What is one business idea that you’re willing to give away to our readers?

In medicine we spend so much of our time on documentation and coding diagnoses for billing purposes. We spend an inordinate amount of time messaging back and forth with billing experts who manually pore over our notes to suggest additional diagnoses so that we can bill insurance companies for a higher level of care. So much of this could be automated using artificial intelligence that could significantly decrease the administrative costs that drive up healthcare costs.

What is the best $100 you recently spent? What and why?

I recently bought a Ninja Coffee Bar to replace my morning routine of making coffee with an AeroPress. This provides “good enough” fresh ground coffee, in less time, while avoiding the horrible environmental footprint of pod-based coffee units.

What is one piece of software or a web service that helps you be productive?

I have a trello board for almost every aspect of my life. I use it to plan projects, vacations, and even log gym workouts. I’ve used it to create boards for two separate physician groups now. We’ve been able to replace internal websites that were difficult to maintain with boards that makes it easier to share important hospital and group policies.

What is the one book that you recommend our community should read and why?

War of Art by Steven Pressfield – This book is such a concise and powerful read that reminds us how easy it is to fall victim to the “Resistance” that keeps us from following and pursuing our dreams. Too often we expect inspiration and genius to fall from the sky. The secret to greatness is having the discipline to pursue your dreams like a job and work every day to master your craft.

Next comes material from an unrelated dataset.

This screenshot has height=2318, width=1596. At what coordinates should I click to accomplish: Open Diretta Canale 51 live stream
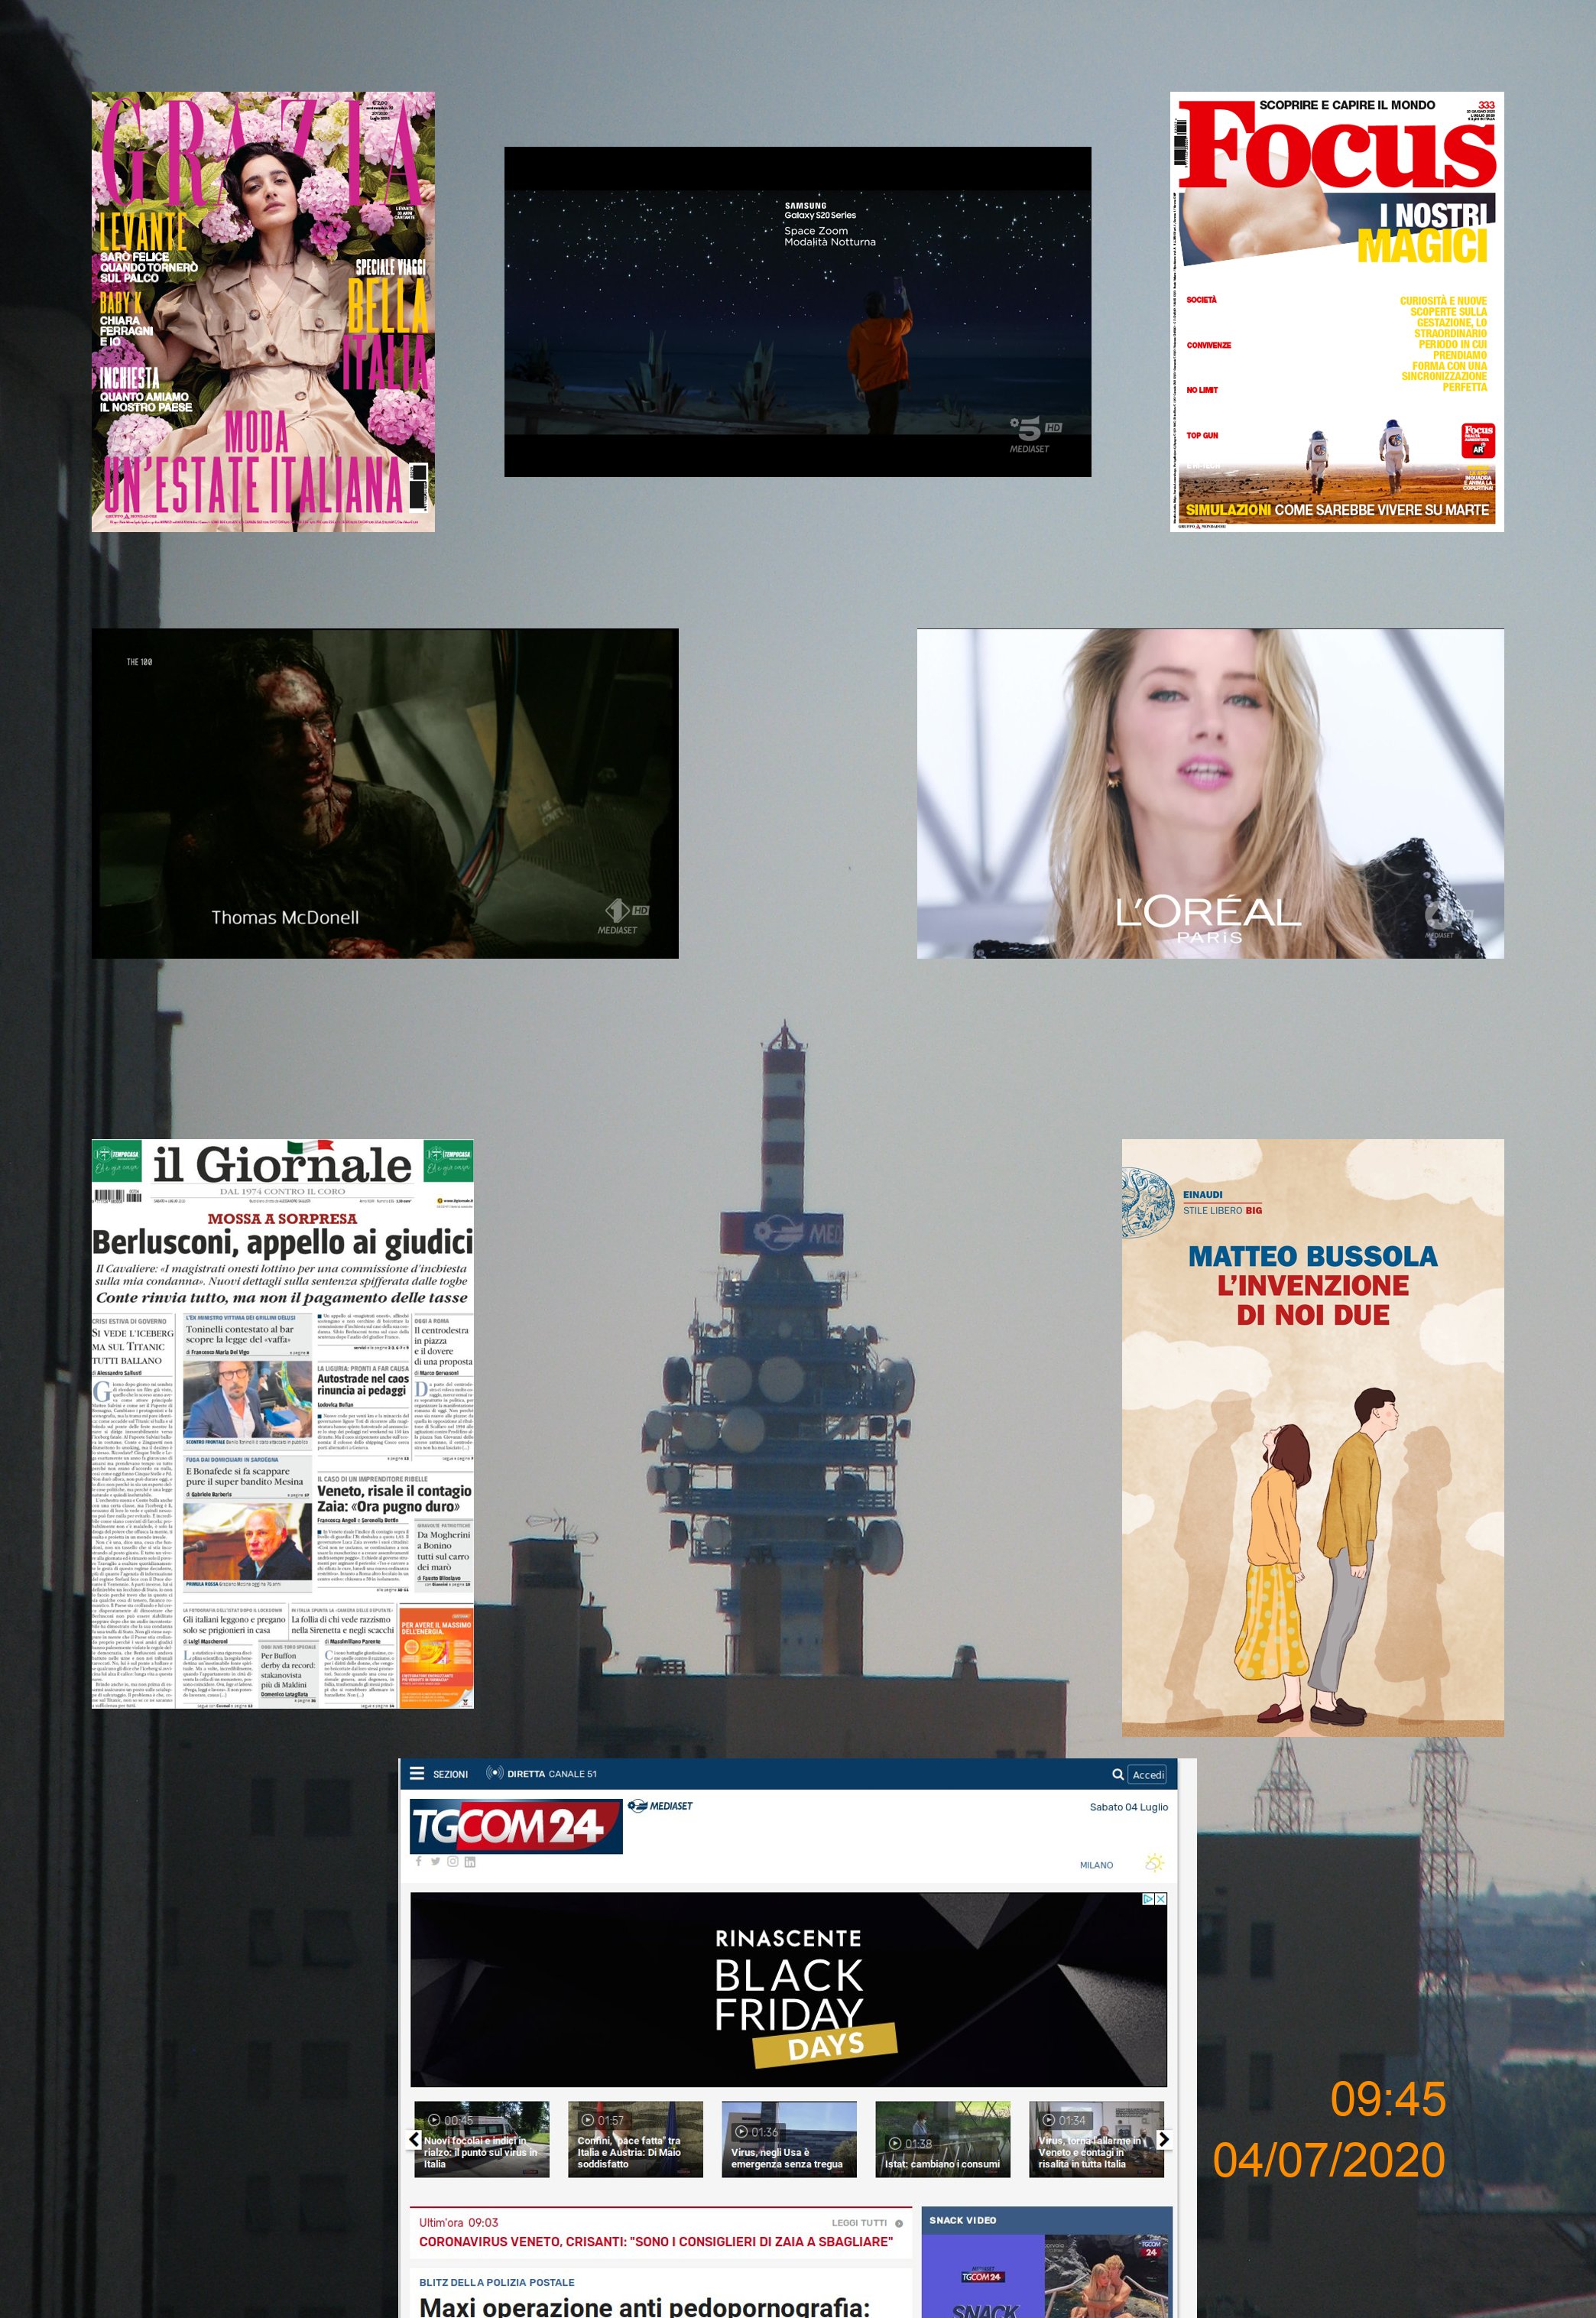pos(541,1774)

What is your favorite quote?

“The art of medicine consists in amusing the patient while nature cures the disease.” – Votaire. I always stress to medical trainees that it doesn’t matter how smart you are as a doctor if your patients don’t like you on a personal level. I also think physicians need to realize our limitations and not be so hard on ourselves when there are bad outcomes that are out of our control. I don’t think people realize how devastating this emotional toll can be on physicians and how important it is to have self-compassion in this field where there has been an epidemic of physician suicides.

Key Learnings:

  • Eat your own dog food – the best ideas and solutions come from personal problems that you understand better than anyone else.
  • Trying to do everything on your own is a recipe for burnout. Find others who complement your strengths and weaknesses.